| Exercise |
Each line from the one containing "Instruction: Expand the" through the end of the data below is to be output verbatim, with no lines added or left out.

Saved data entries
* * * * * * *
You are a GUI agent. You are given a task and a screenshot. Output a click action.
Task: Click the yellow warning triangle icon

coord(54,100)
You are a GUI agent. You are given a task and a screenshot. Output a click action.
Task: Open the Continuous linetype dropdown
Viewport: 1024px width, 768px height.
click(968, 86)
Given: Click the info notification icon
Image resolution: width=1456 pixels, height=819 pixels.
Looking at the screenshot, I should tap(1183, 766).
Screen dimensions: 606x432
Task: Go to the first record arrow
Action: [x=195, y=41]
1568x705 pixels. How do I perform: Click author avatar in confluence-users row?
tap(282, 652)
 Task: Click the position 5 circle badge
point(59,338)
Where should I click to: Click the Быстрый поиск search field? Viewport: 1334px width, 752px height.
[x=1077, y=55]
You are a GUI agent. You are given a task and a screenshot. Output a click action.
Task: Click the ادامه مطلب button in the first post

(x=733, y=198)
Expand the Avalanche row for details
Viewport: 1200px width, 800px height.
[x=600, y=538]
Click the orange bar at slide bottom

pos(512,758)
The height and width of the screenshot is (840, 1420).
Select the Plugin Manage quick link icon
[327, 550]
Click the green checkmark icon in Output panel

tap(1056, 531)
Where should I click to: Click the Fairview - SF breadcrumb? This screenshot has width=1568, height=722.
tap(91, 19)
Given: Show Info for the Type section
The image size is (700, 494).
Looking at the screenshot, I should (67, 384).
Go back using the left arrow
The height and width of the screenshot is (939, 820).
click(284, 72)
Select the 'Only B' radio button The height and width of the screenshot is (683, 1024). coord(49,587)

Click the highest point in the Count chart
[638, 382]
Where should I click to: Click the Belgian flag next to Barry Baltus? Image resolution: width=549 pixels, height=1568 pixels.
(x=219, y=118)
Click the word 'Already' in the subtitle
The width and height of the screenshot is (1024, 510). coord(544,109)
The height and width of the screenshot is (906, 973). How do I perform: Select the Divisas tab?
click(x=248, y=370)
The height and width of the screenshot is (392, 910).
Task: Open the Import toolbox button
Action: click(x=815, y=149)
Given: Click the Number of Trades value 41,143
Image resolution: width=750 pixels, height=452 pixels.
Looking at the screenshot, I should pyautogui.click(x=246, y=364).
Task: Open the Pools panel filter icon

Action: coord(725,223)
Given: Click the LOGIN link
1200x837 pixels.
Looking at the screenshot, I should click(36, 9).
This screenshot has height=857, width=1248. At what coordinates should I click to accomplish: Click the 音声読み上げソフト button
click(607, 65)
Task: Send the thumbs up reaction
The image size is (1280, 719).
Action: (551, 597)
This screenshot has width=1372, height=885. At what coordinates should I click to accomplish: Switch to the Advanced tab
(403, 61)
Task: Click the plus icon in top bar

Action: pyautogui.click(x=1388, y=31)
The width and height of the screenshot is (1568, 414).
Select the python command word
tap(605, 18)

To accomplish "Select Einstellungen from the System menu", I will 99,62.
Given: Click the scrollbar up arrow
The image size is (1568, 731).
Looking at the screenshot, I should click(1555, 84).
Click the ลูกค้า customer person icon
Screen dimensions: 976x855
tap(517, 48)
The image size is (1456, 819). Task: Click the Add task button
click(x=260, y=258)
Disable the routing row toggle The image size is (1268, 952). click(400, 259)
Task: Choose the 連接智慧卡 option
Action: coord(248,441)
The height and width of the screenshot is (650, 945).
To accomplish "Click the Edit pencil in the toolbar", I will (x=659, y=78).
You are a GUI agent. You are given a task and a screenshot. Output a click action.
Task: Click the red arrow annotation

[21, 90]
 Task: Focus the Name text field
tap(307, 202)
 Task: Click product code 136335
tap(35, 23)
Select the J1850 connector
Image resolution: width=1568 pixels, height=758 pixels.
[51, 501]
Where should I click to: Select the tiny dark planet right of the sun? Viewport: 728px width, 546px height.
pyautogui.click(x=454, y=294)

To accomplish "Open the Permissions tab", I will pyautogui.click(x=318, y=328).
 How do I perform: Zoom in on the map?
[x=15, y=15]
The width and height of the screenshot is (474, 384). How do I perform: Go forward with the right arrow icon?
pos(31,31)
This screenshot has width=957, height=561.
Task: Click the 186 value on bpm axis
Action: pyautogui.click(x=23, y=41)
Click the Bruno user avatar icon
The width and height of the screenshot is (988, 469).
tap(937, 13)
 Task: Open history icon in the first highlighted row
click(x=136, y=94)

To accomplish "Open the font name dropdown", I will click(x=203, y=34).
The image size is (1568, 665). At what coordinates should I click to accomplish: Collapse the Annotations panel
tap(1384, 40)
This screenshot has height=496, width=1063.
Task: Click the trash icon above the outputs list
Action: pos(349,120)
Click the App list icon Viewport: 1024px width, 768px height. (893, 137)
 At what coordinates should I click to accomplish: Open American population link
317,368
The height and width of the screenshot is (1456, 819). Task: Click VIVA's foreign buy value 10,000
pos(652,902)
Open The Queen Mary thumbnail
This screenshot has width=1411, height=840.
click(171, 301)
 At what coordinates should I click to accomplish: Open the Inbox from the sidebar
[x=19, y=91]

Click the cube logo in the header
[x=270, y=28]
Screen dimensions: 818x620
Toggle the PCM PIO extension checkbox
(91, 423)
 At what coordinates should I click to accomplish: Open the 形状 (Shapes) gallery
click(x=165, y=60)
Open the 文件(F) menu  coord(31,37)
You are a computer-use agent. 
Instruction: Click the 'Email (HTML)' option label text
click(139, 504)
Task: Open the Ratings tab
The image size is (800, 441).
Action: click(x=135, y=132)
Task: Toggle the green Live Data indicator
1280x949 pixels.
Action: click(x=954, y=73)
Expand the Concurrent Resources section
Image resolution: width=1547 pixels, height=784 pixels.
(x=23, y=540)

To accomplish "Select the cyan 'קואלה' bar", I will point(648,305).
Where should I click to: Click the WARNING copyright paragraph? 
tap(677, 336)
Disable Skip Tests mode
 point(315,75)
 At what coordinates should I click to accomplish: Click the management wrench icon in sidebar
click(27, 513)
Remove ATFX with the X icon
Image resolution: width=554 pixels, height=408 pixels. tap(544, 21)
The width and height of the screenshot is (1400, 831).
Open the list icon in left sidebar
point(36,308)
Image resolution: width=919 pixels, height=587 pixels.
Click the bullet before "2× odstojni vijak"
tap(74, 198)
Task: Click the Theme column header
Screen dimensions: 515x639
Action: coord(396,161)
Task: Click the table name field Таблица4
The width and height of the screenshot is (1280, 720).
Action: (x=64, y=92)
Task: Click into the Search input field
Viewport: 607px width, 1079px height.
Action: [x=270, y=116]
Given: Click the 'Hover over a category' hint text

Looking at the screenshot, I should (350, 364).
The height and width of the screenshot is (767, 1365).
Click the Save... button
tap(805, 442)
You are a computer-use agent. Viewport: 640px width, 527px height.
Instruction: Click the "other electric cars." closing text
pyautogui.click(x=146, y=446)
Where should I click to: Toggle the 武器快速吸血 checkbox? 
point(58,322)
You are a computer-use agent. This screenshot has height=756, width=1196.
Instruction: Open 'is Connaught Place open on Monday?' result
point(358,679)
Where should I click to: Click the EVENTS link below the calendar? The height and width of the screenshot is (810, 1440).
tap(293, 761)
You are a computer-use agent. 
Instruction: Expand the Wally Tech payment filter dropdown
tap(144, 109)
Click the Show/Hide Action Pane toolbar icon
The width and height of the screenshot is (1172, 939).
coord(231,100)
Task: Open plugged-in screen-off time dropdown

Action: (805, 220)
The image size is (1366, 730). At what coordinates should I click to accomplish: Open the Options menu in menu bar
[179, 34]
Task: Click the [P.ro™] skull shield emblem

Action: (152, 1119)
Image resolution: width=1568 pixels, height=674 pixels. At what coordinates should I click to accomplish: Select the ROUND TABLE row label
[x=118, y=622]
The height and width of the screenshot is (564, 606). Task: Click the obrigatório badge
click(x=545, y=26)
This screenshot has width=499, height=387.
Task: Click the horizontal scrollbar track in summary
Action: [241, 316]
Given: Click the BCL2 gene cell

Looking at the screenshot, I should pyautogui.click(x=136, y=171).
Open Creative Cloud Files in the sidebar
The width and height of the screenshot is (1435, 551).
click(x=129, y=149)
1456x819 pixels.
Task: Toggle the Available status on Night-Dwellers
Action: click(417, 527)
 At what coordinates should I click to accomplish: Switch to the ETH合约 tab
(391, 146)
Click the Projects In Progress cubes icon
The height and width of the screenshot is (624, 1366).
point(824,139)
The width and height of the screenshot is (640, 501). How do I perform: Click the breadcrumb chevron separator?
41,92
* * * * * * *
| Finished exercise |
Instruction: Expand the Wally Tech payment filter dropdown
tap(144, 109)
Click the Show/Hide Action Pane toolbar icon
The width and height of the screenshot is (1172, 939).
coord(231,100)
Task: Open plugged-in screen-off time dropdown

Action: (805, 220)
The image size is (1366, 730). At what coordinates should I click to accomplish: Open the Options menu in menu bar
[179, 34]
Task: Click the [P.ro™] skull shield emblem

Action: (152, 1119)
Image resolution: width=1568 pixels, height=674 pixels. At what coordinates should I click to accomplish: Select the ROUND TABLE row label
[x=118, y=622]
The height and width of the screenshot is (564, 606). Task: Click the obrigatório badge
click(x=545, y=26)
This screenshot has width=499, height=387.
Task: Click the horizontal scrollbar track in summary
Action: [241, 316]
Given: Click the BCL2 gene cell

Looking at the screenshot, I should pyautogui.click(x=136, y=171).
Open Creative Cloud Files in the sidebar
The width and height of the screenshot is (1435, 551).
click(x=129, y=149)
1456x819 pixels.
Task: Toggle the Available status on Night-Dwellers
Action: click(417, 527)
 At what coordinates should I click to accomplish: Switch to the ETH合约 tab
(391, 146)
Click the Projects In Progress cubes icon
The height and width of the screenshot is (624, 1366).
point(824,139)
The width and height of the screenshot is (640, 501). How do I perform: Click the breadcrumb chevron separator?
41,92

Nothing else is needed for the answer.